BEIJING, Aug. 20 (Xinhua) -- China's National Interbank Funding Center announced on Tuesday that the one-year loan prime rate (LPR) came in at 4.25 percent, the first quotation after the country decided to reform the lending rate mechanism.
The new above-five-year LPR was 4.85 percent.
Introduced in 2013 and disclosed every trading day, the LPR functioned as a market-based reference for lenders to set their loan interest rates, but the quotation was still largely linked to the central bank's benchmark lending rate, which saw little fluctuation in past years.
To better reflect market changes, the central bank on Saturday released a plan to improve and reform the LPR mechanism in its latest move to guide borrowing costs lower to support the real economy.

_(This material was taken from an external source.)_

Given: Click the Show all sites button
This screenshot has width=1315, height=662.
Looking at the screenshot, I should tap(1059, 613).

Under the revamped mechanism, the new LPR's quotations are based on the central bank's open market operations (especially the medium-term lending facility interest rate), and banks are required to set rates on new loans using the new LPRs as the benchmark.
The one-year LPR announced Tuesday was lower than the 4.31-percent rate from the previous mechanism, and also lower than the 4.35-percent benchmark lending rate.

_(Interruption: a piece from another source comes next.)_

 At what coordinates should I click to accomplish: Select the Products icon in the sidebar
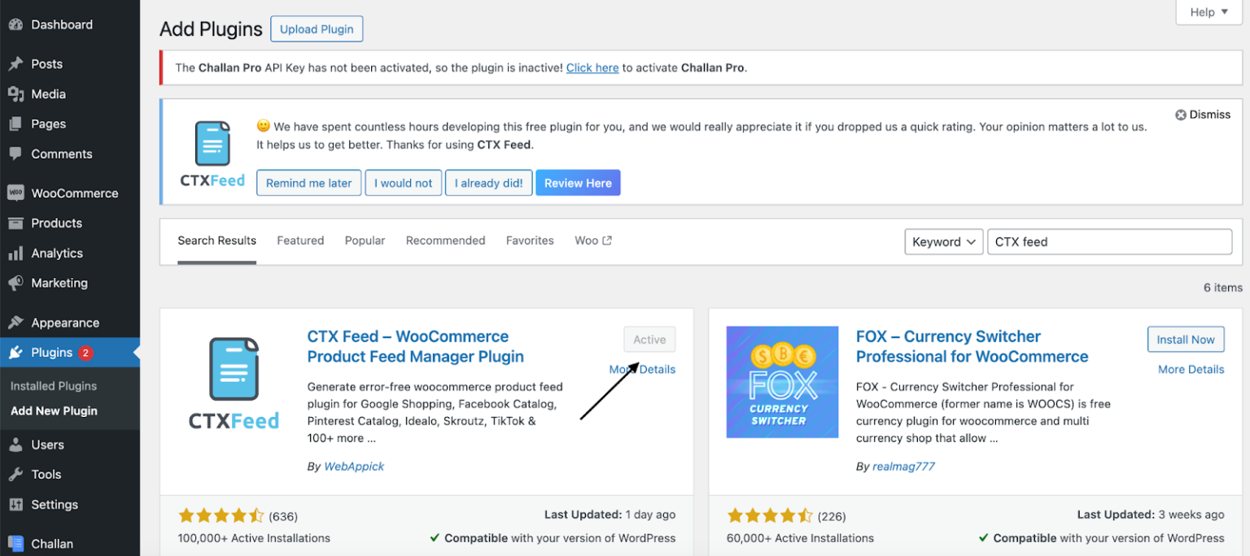tap(16, 223)

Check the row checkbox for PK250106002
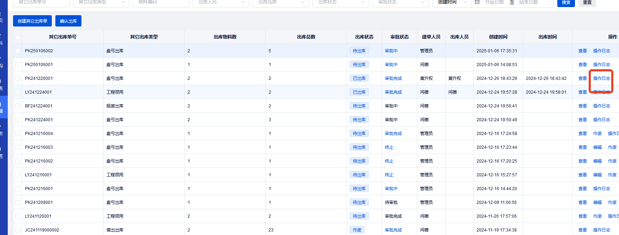pyautogui.click(x=18, y=51)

"The LPR reform marked a step forward in China's push towards interest rate liberalization," said a research note by China International Capital Corporation Limited (CICC).
Among the changes, the number of quotation banks are expanded from 10 to 18, including not only national banks but also urban commercial banks, rural commercial banks, foreign-invested banks and private banks.
The new LPRs will be disclosed at 9:30 a.m. on the 20th day of each month. Tuesday's rates will be effective until the next release on Sept. 20.